BEGIN Material supplied

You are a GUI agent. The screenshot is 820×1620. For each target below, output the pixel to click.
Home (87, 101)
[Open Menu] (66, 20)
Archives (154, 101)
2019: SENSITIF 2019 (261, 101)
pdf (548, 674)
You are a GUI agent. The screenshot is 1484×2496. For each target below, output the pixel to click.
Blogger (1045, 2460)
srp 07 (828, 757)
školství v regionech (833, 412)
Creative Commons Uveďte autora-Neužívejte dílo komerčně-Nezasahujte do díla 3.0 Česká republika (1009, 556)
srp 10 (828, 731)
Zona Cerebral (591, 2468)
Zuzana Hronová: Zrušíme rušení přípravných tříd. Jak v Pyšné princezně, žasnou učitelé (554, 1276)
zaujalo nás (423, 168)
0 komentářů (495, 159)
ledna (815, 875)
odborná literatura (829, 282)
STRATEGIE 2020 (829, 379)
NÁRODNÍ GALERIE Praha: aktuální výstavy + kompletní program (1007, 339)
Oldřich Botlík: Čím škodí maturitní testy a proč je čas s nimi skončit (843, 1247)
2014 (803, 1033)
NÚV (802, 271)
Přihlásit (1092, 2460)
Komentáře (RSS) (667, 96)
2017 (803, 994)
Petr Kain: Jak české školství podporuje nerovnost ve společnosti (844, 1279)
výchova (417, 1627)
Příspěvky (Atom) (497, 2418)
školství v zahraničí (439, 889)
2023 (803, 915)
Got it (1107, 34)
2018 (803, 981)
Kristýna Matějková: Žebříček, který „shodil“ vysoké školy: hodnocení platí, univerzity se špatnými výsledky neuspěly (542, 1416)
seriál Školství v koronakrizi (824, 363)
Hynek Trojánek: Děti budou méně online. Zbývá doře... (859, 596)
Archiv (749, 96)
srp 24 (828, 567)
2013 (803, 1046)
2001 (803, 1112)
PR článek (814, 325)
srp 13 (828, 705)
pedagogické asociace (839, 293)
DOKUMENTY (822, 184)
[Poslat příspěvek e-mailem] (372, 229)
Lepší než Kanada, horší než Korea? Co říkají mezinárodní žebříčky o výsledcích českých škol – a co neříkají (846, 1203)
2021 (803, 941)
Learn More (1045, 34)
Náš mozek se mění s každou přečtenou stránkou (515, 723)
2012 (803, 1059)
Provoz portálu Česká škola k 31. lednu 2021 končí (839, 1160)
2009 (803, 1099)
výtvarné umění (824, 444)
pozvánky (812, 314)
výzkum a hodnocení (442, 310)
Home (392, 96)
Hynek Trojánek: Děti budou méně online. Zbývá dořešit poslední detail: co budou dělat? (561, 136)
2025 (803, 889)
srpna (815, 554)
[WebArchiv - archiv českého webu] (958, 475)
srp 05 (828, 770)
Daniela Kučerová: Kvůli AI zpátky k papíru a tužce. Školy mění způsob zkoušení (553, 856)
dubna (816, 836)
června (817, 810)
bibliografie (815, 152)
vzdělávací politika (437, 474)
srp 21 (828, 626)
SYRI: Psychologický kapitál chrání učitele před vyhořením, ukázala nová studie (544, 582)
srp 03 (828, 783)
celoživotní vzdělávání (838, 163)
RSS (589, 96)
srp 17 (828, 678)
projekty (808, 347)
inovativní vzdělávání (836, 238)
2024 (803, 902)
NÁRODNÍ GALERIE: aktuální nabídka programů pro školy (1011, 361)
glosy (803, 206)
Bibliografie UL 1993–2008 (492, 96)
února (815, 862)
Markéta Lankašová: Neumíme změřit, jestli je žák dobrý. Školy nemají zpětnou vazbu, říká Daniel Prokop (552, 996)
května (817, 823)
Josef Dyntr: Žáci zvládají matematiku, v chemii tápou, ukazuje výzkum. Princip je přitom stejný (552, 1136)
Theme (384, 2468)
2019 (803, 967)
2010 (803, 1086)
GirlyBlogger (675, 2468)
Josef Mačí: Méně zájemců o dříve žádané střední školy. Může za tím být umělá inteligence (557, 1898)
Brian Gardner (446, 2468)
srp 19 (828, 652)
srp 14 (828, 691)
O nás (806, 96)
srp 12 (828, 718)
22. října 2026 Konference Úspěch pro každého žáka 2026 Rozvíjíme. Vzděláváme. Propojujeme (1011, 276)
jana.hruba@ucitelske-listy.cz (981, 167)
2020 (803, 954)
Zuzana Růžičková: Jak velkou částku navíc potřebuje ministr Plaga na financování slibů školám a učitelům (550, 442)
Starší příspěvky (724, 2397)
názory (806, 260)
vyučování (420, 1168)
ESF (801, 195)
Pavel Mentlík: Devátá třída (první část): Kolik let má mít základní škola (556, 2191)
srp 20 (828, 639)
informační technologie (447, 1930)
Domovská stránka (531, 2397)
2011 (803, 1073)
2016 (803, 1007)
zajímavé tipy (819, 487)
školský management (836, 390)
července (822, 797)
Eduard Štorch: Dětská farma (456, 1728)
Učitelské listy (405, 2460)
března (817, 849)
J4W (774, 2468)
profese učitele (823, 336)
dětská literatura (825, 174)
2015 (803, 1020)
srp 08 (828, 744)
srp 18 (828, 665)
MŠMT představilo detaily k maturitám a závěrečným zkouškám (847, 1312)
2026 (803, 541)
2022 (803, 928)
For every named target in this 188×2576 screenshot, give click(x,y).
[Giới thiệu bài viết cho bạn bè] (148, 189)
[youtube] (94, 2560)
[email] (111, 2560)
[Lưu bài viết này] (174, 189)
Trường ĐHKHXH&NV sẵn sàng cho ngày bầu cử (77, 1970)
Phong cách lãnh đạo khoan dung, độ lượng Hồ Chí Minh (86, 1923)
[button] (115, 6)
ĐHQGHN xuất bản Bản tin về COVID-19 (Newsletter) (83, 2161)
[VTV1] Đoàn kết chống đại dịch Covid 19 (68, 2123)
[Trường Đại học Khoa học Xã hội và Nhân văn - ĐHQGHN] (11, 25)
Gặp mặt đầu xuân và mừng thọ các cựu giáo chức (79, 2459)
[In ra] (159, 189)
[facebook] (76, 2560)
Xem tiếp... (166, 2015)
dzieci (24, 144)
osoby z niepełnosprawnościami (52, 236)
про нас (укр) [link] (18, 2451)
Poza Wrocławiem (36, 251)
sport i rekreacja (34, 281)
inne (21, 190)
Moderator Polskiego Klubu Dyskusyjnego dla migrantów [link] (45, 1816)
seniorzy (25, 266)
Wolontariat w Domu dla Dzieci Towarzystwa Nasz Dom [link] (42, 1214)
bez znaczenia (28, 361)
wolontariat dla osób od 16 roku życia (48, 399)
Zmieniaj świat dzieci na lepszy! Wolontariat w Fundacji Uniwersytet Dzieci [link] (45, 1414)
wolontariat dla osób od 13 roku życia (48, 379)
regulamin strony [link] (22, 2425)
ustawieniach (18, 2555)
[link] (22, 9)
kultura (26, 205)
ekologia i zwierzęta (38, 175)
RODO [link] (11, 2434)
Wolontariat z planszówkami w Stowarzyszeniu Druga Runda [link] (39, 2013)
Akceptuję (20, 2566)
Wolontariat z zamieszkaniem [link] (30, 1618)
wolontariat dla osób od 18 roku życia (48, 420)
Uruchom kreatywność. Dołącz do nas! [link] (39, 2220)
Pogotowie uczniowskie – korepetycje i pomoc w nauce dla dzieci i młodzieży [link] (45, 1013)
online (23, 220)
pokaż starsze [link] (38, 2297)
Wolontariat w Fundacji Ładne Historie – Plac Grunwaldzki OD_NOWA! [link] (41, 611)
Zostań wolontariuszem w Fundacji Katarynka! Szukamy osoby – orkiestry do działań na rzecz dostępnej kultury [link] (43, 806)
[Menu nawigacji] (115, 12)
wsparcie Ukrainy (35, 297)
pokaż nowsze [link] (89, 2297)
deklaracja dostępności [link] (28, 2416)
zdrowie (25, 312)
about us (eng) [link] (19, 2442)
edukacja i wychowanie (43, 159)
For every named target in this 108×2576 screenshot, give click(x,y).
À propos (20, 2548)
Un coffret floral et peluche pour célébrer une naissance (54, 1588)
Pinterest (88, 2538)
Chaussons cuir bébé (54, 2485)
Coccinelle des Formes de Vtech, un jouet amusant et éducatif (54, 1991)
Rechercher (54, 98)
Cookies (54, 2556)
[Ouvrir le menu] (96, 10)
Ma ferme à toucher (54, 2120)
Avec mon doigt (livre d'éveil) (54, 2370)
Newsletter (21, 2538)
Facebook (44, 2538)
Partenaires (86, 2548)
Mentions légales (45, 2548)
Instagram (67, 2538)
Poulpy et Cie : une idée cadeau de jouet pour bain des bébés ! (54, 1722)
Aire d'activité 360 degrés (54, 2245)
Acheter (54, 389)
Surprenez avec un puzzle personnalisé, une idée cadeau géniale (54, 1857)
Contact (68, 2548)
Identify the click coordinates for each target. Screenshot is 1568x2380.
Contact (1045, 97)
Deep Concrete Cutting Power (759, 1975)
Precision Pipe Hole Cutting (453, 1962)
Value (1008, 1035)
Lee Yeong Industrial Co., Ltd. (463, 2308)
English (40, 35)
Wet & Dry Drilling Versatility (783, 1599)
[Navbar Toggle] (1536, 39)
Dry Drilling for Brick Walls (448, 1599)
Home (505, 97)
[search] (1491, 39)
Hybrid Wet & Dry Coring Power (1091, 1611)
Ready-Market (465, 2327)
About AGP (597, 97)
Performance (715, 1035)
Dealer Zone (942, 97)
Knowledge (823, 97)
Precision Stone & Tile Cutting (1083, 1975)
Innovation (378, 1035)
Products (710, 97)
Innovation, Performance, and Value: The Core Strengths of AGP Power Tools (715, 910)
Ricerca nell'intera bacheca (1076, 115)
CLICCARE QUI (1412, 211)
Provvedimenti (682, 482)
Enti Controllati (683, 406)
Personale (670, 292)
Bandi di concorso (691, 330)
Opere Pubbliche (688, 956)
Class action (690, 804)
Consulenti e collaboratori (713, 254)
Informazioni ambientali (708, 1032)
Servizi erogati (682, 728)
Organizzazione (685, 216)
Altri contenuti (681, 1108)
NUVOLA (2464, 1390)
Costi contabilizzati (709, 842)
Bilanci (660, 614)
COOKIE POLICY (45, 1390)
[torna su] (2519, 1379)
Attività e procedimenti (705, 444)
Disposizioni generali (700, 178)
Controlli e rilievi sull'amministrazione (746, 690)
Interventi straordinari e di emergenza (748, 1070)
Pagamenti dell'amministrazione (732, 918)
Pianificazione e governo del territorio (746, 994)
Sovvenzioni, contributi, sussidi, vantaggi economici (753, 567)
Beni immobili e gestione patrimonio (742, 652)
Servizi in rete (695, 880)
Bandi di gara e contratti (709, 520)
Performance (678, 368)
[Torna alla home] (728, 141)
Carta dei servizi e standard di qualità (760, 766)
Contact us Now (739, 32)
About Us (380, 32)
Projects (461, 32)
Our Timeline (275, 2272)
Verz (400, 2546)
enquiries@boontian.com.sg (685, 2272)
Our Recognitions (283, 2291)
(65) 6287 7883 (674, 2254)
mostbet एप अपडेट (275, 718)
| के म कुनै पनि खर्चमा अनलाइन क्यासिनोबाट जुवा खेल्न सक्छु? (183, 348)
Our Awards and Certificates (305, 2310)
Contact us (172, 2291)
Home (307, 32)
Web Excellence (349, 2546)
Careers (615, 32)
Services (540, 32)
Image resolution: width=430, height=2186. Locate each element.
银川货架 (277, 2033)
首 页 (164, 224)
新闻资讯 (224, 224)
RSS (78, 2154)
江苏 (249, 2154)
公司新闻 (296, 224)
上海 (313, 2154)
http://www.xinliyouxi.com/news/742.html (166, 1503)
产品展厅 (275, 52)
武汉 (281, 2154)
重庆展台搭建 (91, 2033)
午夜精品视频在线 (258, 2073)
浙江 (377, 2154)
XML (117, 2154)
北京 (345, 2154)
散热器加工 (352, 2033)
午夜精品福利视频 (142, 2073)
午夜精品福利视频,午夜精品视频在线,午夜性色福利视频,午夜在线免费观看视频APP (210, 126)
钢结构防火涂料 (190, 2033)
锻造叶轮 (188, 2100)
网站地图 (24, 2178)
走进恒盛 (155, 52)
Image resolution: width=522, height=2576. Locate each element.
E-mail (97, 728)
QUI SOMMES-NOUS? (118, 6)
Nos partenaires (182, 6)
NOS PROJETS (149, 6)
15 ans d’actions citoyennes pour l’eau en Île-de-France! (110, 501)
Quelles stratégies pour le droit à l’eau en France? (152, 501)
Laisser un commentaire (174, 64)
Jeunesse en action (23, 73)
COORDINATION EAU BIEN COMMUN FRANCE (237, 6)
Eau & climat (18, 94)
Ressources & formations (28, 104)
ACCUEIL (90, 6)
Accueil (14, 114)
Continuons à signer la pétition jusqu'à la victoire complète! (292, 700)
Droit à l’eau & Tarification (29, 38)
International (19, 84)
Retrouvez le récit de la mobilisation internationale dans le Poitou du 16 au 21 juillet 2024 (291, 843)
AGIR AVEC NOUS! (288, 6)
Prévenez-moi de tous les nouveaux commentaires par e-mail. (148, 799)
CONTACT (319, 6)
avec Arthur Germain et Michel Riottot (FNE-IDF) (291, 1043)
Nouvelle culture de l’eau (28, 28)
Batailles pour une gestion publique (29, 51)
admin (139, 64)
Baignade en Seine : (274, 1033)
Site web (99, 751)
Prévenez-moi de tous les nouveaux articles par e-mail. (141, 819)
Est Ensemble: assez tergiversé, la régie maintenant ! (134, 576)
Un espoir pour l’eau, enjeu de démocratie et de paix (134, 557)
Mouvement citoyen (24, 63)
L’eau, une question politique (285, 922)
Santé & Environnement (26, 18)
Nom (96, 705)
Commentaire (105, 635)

END Material supplied

> **Task directions**: Filter the lines above, keeping each one that contains the string "osób".

> **Task answer**:
wolontariat dla osób od 16 roku życia (48, 399)
wolontariat dla osób od 13 roku życia (48, 379)
wolontariat dla osób od 18 roku życia (48, 420)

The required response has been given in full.